No. 227 - Atmosphere Drag Experiment

Report for Period 10 October - 6 November 2010 (week 41 - week 44)The reporting period, covering four weeks of Venus Express mission operations, was devoted to routine science activities and the fourth Atmosphere Drag Experiment campaign (ADE #4).

The ADE #4 campaign started on 14 October 2011, collecting information about the Venusian atmosphere using tracking data and by measurement of the torque exerted on the spacecraft while the solar arrays were in a special configuration. The campaign ended on 25 October 2011.

Orbit Change Manoeuvres
Orbit Change Manoeuvres (OCM) were executed on 31 October 2011 and 1 November 2011. The OCM on 31 October was a retrograde manoeuvre at pericentre with a nominal Δv of 0.3415 metres per second, intended to lower the apocentre altitude by 64 kilometres and decrease the orbital period by 105 seconds.

The calibration within the orbit determination showed an underperformance of 1.00 % (-3.42 × 10-3 metres per second) with a 1-sigma uncertainty of 0.06 % (1.9 × 10-4 metres per second).
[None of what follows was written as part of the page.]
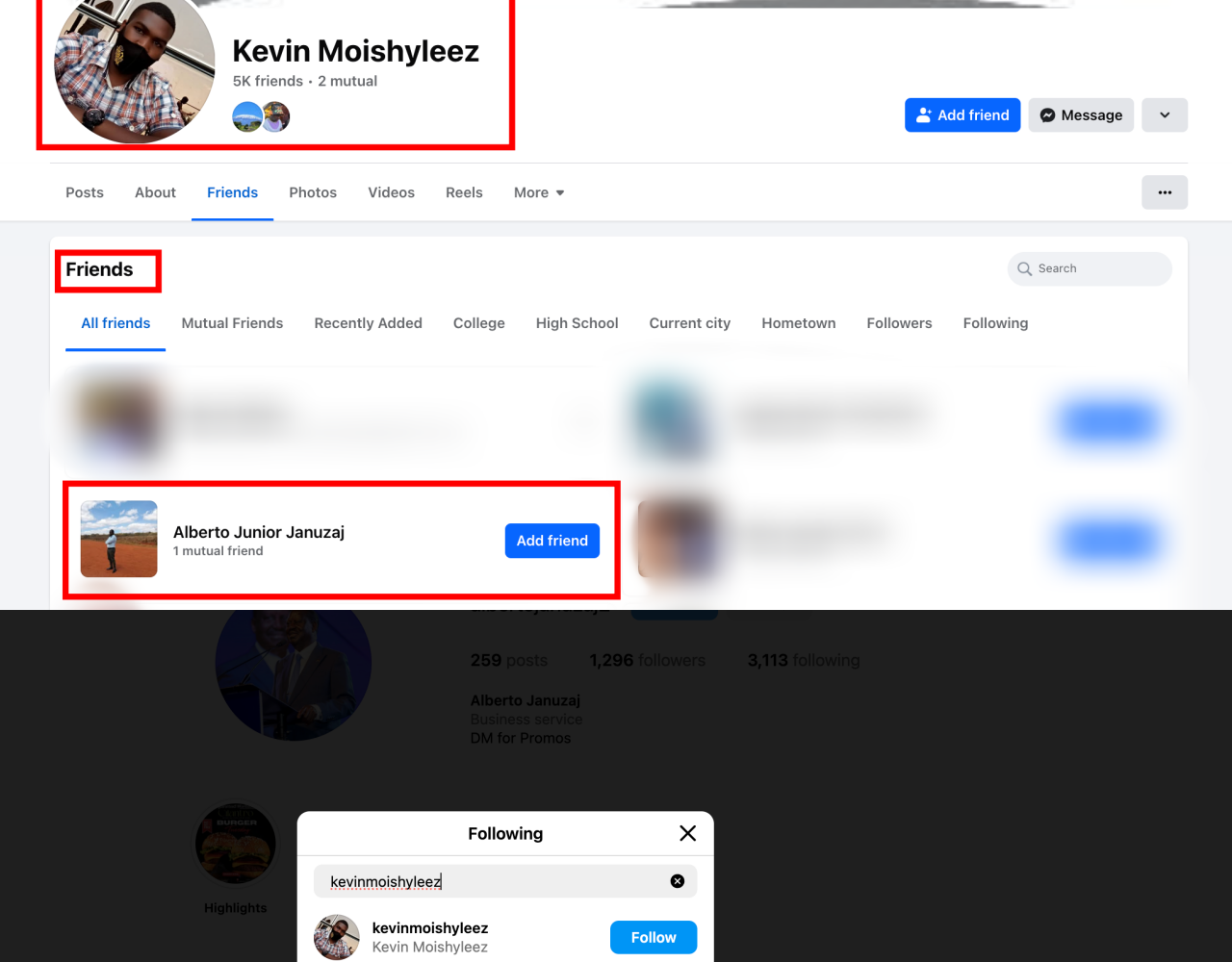Click the friends search magnifier icon
1232x962 pixels.
[x=1025, y=268]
The apocentre altitude was decreased by 640 metres less than originally planned and the orbital period was decreased by 1.05 seconds less than planned.

The OCM on 1 November was a prograde manoeuvre at apocentre with a nominal Δv of 10.6431 metres per second, intended to raise the pericentre altitude by 172 kilometres and increase the orbital period by 280 seconds.
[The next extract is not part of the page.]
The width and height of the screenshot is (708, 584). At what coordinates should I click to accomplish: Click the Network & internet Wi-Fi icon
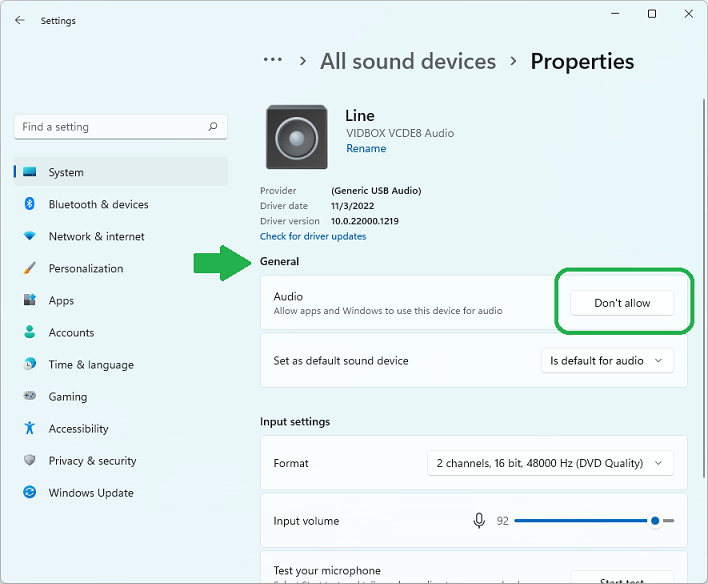[x=30, y=237]
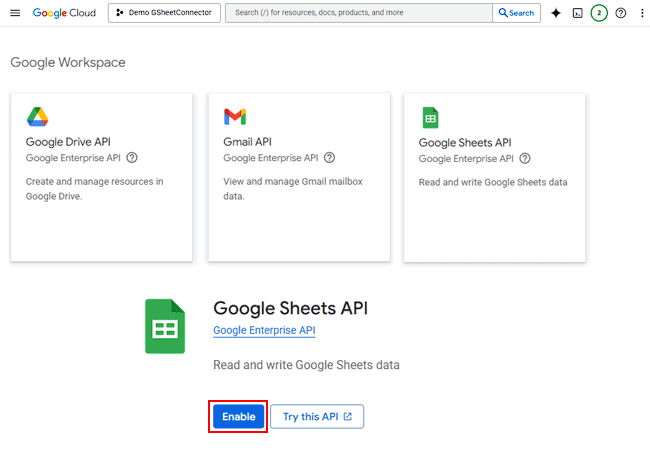The width and height of the screenshot is (650, 470).
Task: Click the Gmail API card icon
Action: click(235, 117)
The calibration within the orbit determination showed an underperformance of 0.21 % (-22.4 × 10-3 metres per second) with a 1-sigma uncertainty of 0.03 % (3.7 × 10-3 metres per second). The pericentre altitude was increased by 360 metres less than originally planned and the orbital period was increased by 0.6 seconds less than planned.
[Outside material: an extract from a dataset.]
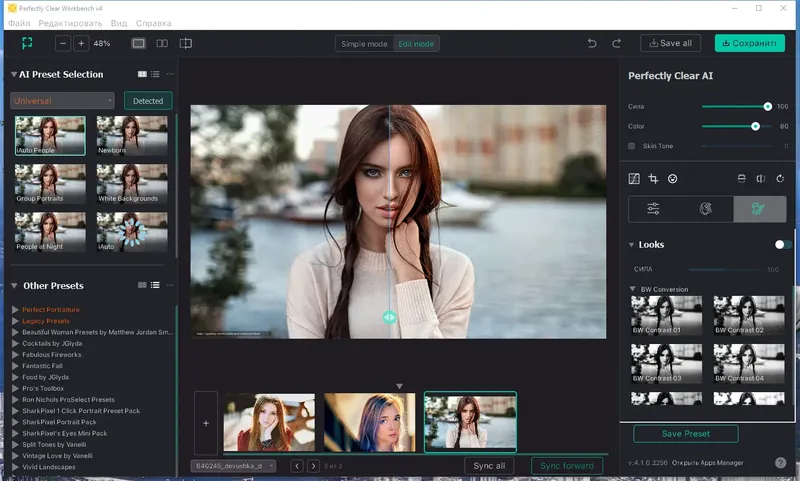Expand the Fantastic Fall preset folder
Screen dimensions: 800x481
(15, 365)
The combined result of the two manoeuvres was an overall increase in the orbital period that was 0.45 seconds less than planned.

Summary of main activities
During the reporting period, routine mission operations were conducted using the ESA Cebreros ground station (CEB). The Atmosphere Drag Experiment was performed using the ESA ground station at New Norcia (NNO) and the NASA Deep Space Network ground station at Canberra (CAN). The CEB communications pass scheduled for 12 October was skipped at the request of the Venus Express Science Operations Centre (VSOC) in order to allow the Venus Monitoring Camera (VMC) to perform a special observation that required the spacecraft to be pointed in a way that prevented communication with the ground station.

A number of Cebreros communications passes were interrupted for scheduled reaction wheel off-loading operations.

After the ADE passes, telemetry data from the reaction wheels were collected at a much higher rate than normal (RW 8Hz data) for six passes. These data, collected for three minutes on either side of pericentre (closest approach) passage, can be used by the flight dynamics team to detect atmospheric drag. This is done by studying the performance of the reaction wheels as the Attitude and Orbit Control System (AOCS) moves to compensate for the aerodynamic torque produced by the atmosphere on the spacecraft. Variations in the reaction wheel speeds change the angular momentum of the reaction wheels; those reaction wheel changes can be used to calculate the atmospheric density.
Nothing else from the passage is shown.